Harvey Sicherman
Harvey Sicherman was an American writer and foreign policy expert. He served as the President and Director of the Foreign Policy Research Institute, located in Philadelphia, from 1993 until 2010. His interests lay in the analysis of U.S. foreign policy and national security, as well as in the areas of Western Europe, the Middle East, and International Economics. Born in Scranton in 1945, Sicherman died on December 25, 2010.[1]
Education
In 1966, Sicherman earned a B.A. in History from the University of Scranton and completed his Ph.D. in Political Science in 1971 at the University of Pennsylvania, where he received the Salvatori Fellowship.
Career
Sicherman served as the Associate Director for Research at the Foreign Policy Research Institute (FPRI) from 1978 through 1980. He then served as Special Assistant to the then Secretary of State, Alexander Haig, from 1981 to 1982. Following this, from 1982 to 1987, Sicherman was a consultant for the Secretary of the Navy, John F. Lehman, Jr. and in 1988, he was a consultant for Secretary of State George Schultz.

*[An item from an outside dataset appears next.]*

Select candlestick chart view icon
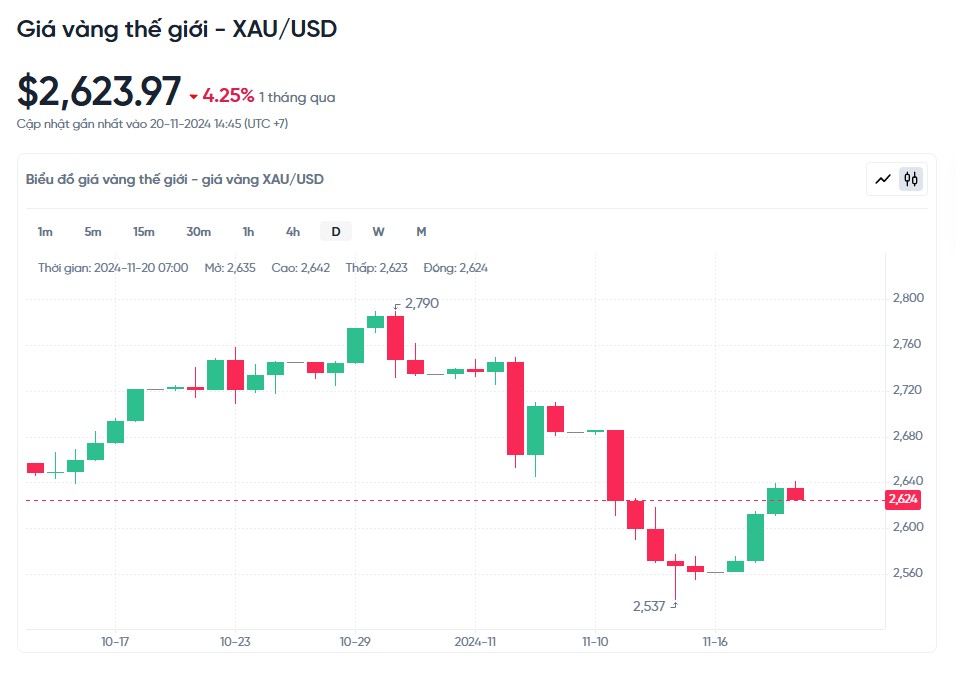The image size is (956, 676). point(911,180)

From 1991 to 1992, Sicherman was a member of the Policy Planning Staff of Secretary of State James A. Baker, III.
Bibliography
Sicherman authored or edited many books, chapters, and articles. These include:
- The Three Percent Solution and the Future of NATO (1982)
- Palestinian Autonomy, Self-Government and Peace (Westview Press, 1993)
- New Directions in U.S.-Chinese Relations, coauthored with former Secretary of State Alexander Haig Jr. (1997)
- The Chinese Economy: A New Scenario, coedited with Murray Weidenbaum (1999)
- America the Vulnerable: Our Military Problems and How To Fix Them, co-edited with John Lehman (2002)
- Is There Still A West? The Future of the Atlantic Alliance, co-edited with William Anthony Hay (2007)
- The War on Terror: Collected Essays, 2001–2006, co-edited with Stephen Gale and Michael Radu (2007)
- Cheap Hawks, Cheap Doves, and the Pursuit of American Strategy (working draft)
He served as editor of Templeton Lectures on Religion and World Affairs, 1996-2007 (FPRI, 2008).